Torlin era originario di Gemona, Friuli. La sera del 6 maggio del ’76, quando l’orco – l’orcolat, come i friulani chiamarono il terremoto – toccò il suo paese, aveva vent’anni. Saltò giù da una finestra del secondo piano mentre la casa si sbriciolava e si salvò. Ma il padre, la madre e la sorella rimasero presi nel crollo. Mentre scavava a mani nude le macerie, s’accorse che aveva nell’avambraccio una scheggia di vetro lunga un palmo che penetrava a fondo nella carne, chissà quando vi s’era conficcata, probabilmente al momento del salto. Frammento tangibile dell’artiglio cui era appena sfuggito. Tolse la scheggia, bendò la ferita con la manica strappata e continuò a scavare.

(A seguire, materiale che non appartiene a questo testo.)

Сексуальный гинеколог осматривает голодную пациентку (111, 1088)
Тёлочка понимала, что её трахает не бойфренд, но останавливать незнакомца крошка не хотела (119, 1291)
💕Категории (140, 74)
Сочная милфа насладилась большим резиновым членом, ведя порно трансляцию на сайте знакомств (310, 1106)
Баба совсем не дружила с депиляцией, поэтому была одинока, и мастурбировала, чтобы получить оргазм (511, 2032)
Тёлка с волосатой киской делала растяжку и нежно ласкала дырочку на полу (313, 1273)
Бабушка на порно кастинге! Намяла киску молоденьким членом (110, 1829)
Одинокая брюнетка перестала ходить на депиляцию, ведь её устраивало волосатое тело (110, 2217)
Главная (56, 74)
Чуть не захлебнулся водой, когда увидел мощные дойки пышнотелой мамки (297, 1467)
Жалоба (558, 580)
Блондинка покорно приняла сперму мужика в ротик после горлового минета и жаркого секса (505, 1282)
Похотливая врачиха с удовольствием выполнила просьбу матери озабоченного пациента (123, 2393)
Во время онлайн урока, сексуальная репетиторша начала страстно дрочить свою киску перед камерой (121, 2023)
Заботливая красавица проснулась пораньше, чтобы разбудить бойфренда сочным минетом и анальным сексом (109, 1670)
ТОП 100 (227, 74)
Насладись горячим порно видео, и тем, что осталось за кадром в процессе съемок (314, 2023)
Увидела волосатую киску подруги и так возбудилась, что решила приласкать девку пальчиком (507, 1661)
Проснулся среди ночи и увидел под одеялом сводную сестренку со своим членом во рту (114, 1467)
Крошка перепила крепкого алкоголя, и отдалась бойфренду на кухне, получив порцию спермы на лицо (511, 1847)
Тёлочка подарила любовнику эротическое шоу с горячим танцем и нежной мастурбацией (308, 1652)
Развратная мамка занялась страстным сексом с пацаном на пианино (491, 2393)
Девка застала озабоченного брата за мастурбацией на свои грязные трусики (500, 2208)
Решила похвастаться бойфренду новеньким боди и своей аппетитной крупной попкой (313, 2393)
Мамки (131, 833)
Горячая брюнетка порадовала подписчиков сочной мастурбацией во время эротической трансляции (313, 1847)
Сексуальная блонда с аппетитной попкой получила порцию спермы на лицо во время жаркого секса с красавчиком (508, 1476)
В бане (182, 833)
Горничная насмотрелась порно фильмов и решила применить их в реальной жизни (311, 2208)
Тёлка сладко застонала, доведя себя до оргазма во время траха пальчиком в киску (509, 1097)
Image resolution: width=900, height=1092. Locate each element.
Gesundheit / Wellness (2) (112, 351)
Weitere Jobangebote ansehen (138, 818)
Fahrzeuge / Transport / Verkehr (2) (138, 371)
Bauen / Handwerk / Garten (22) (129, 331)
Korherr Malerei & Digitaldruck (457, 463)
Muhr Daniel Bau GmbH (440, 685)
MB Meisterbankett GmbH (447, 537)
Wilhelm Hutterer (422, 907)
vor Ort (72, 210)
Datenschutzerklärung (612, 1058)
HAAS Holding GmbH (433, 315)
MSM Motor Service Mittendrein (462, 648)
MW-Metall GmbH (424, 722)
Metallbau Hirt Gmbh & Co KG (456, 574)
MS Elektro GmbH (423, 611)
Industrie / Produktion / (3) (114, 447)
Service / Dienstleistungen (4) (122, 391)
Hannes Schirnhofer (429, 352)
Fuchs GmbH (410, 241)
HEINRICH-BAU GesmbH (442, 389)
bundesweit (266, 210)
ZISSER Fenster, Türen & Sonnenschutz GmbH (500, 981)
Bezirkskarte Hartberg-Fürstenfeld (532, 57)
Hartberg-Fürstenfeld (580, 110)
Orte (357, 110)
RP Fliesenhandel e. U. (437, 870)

Della famiglia, non se ne salvò nessuno. Prima di mezzanotte tirò fuori i tre corpi e li stese su mucchi di pietre. Non si soffermò a vegliarli, non ce la fece, continuò a scavare le macerie delle case accanto. Nei giorni che seguirono andò avanti a scavare, notte e giorno, in paese e dintorni. Nei mesi e negli anni che seguirono lavorò nei cantieri della ricostruzione, a ritmi da forzato, sostenuto da quel senso d’emergenza che persisteva nel luogo, e finché l’intensità del lavoro bastò a stordirlo, tenne botta. Ma quando anche l’opera di ricostruzione rallentò e la normalità riprese piede, Torlin non seppe più che fare per combattere la sciagura che aveva dentro. Un’impresa di Milano che conduceva in Friuli alcuni cantieri del dopo-terremoto – ma altri ne aveva in Africa – gli offrì un posto laggiù. Così partì per la sua prima diga africana: Shiroro, Nigeria.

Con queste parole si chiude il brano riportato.